Selected excerpt →
[start]

# pyramid cake



## chocolatek (Oct 9, 2004)

Hello,
I am looking for directions to make a pyramid cake without using a pyramid mold. I appreciate your help. thanks :chef:


----------



## zukerig (Sep 23, 2004)

*Strawberry Pyramid Cake*

1/3 cup sugar
1 tablespoon cornstarch
½ teaspoon grated lime zest
Pinch ground nutmeg
1 pint basket strawberries, hulled
1 standard-size poundcake
½ pint heavy cream, well chilled
Fresh mint, for garnish

1. Combine sugar, cornstarch, lime zest and cloves in a medium-size saucepan. Add 2 cups of the strawberries, reserving remainder for garnishing.

2. Purée strawberries in the saucepan with an immersion blender. Bring to simmer over medium heat, stirring until thickened. Cover the saucepan with plastic wrap and cool to lukewarm.

3. Meanwhile, deconstruct the poundcake: Slice cake diagonally in half, cutting from top long edge down to opposite long edge, to form two wedges of cake. Stand cakes, with shortest sides as base, long sides facing together, to form a pyramid-like shape. Cut each cake wedge vertically in half along the length of cake.

4. Spread about 2½ tablespoons of the strawberry mixture between each upright layer of cake; sandwich layers together. Place cake on serving plate. Place waxed-paper strips under edges of cake.

5. Beat heavy cream in small bowl until stiff. Add remaining strawberry filling, about ¼ cup, and beat until well mixed. Frost cake with strawberry-cream mixture. _Carefully remove waxed-paper strips_. (Cake can be made up to 6 hours ahead, covered and refrigerated.) Garnish with strawberries & spearmint leaves.


----------



## panini (Jul 28, 2001)

[end]

Written instruction A → Based on the pyramid cake thread, decide whether each statement agrees with it: (i) the recipe uses one standard-size poundcake; (ii) the cake must be served right after it is frosted; (iii) the strawberries are puréed with an immersion blender. For each, answer yes or no and quote the words from the thread that decide it.
Written instruction B → According to the pyramid cake thread, how much of the strawberry mixture goes between each upright layer of cake?

Information supplied →
[start]

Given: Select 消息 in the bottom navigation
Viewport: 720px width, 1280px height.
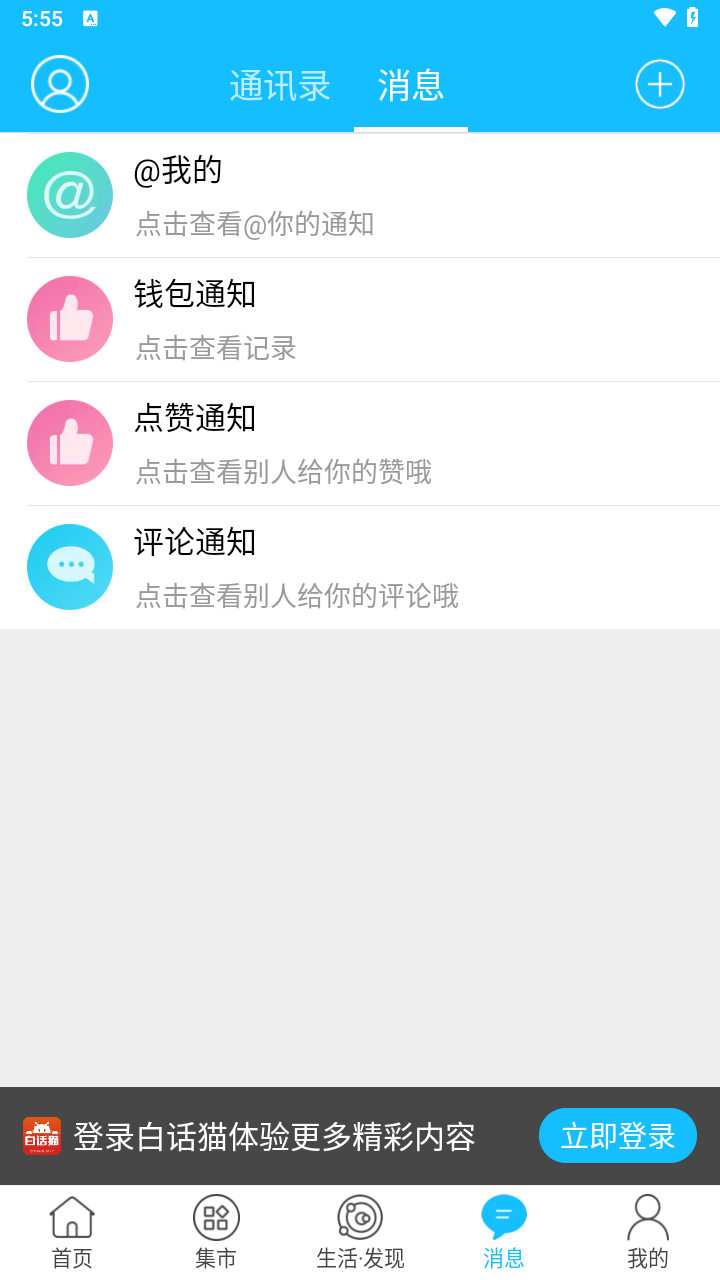Looking at the screenshot, I should (x=504, y=1232).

[end]

Full answer A →
(i) Yes: "1 standard-size poundcake"
(ii) No: "(Cake can be made up to 6 hours ahead, covered and refrigerated.)"
(iii) Yes: "Purée strawberries in the saucepan with an immersion blender."

Full answer B → About 2½ tablespoons.